Bilinguals are capable of retuning phonetic categories in both languages through lexically-guided perceptual learning, but recent work suggests that some bilingual speakers may lose the ability to adapt in the native language. In the study reported here, early Cantonese-English bilinguals, who are on average English-dominant, successfully retuned Cantonese /f/. Scores of Cantonese-English dominance were not shown to correlate with phonetic retuning. The results are discussed in light of what may support the maintenance of perceptual flexibility in a lesser-used language.
1. Introduction
Phonetic variation is ubiquitous, yet humans readily understand each other. One proposed mechanism behind this ability is perceptual learning—a process in which the perceptual system continually updates and improves itself, leading to lasting changes (Goldstone, 1998). In speech perception, Samuel and Kraljic (2009) distinguish between global adaptation for difficult-to-understand speech (Clarke and Garrett, 2004; Davis et al., 2005; Pallier et al., 1998), and the phonetic retuning of specific sounds (Bertelson et al., 2003; Norris et al., 2003). We investigate phonetic retuning via lexically-guided perceptual learning for Cantonese /f/ with a population of Cantonese-English bilingual listeners in Vancouver, Canada. In this paradigm, listeners hear an ambiguous fricative in real words. This lexical scaffolding is critical, as it guides listeners’ interpretation and leads to phonetic retuning (Norris et al., 2003; Scharenborg and Janse, 2013; van Heugten and Johnson, 2014), though also see Cooper and Bradlow (2016).
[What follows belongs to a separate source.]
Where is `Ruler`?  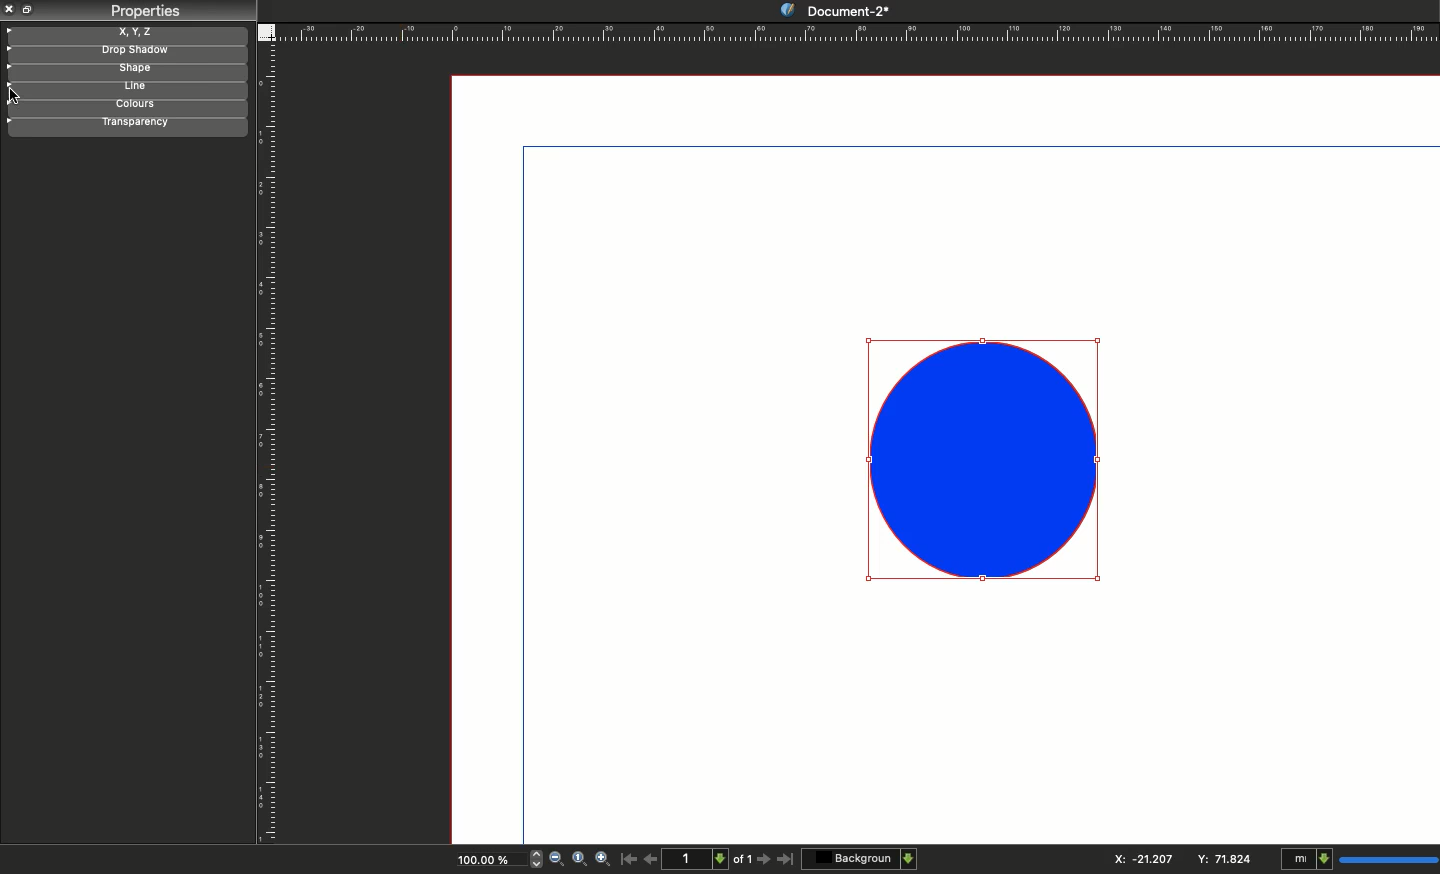 Ruler is located at coordinates (270, 445).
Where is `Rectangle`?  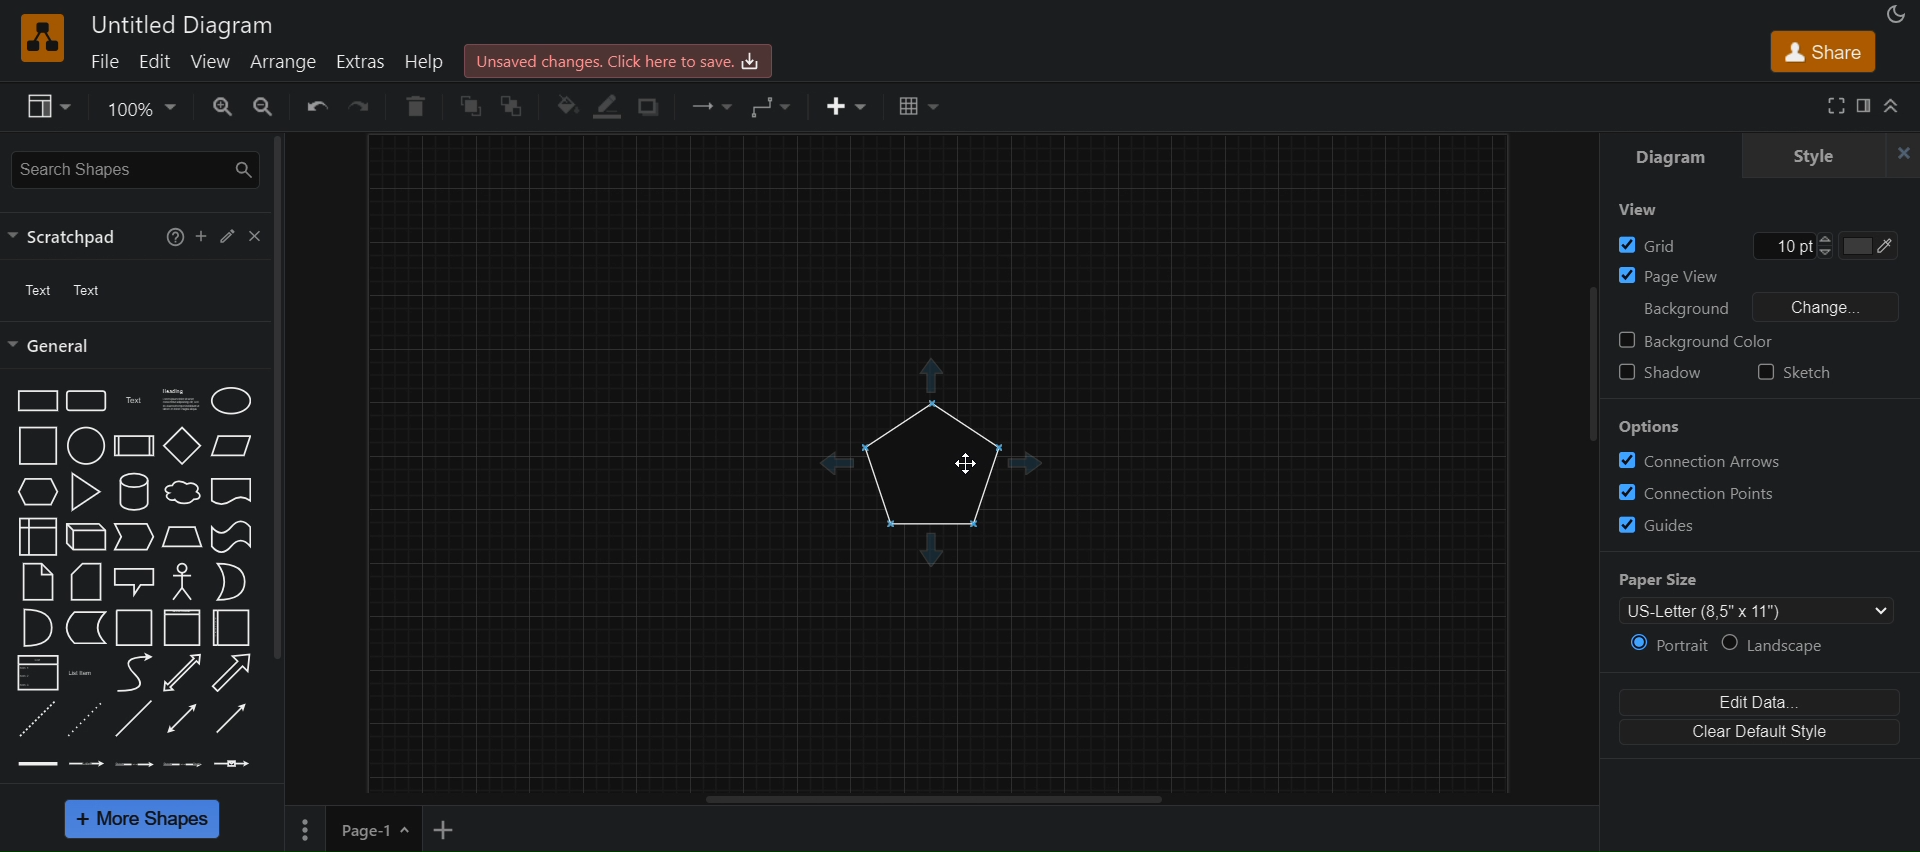
Rectangle is located at coordinates (37, 401).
Phonetic retuning can generalize to new words (McAuliffe and Babel, 2016; McQueen et al., 2006), related sounds (Kraljic and Samuel, 2006), across talkers (Eisner and McQueen, 2005; Reinisch and Holt, 2014; van der Zande et al., 2014; but also see Kraljic and Samuel, 2005), across languages, and occur in a non-native language (L2; Reinisch et al., 2013; Schuhmann, 2015). L2 retuning, however, may be limited by the categories involved (Drozdova et al., 2016). Phonetic retuning does not occur uniformly in multilingual communities. Bruggeman and Cutler (2019) and Cutler et al. (2019) found that high-proficiency L1 Dutch-L2 English and L1 Mandarin-L2 English bilinguals in Australia only retuned English sounds. In both studies, the authors highlight the importance of regular exposure to new talkers, arguing that these bilinguals fail to retune L1 categories because regular L1 use is limited to immediate family. In sum, perceptual learning is not limited to the native language (L1), and is affected by language use and proficiency. We build on this work by studying the role of language dominance for a different bilingual population.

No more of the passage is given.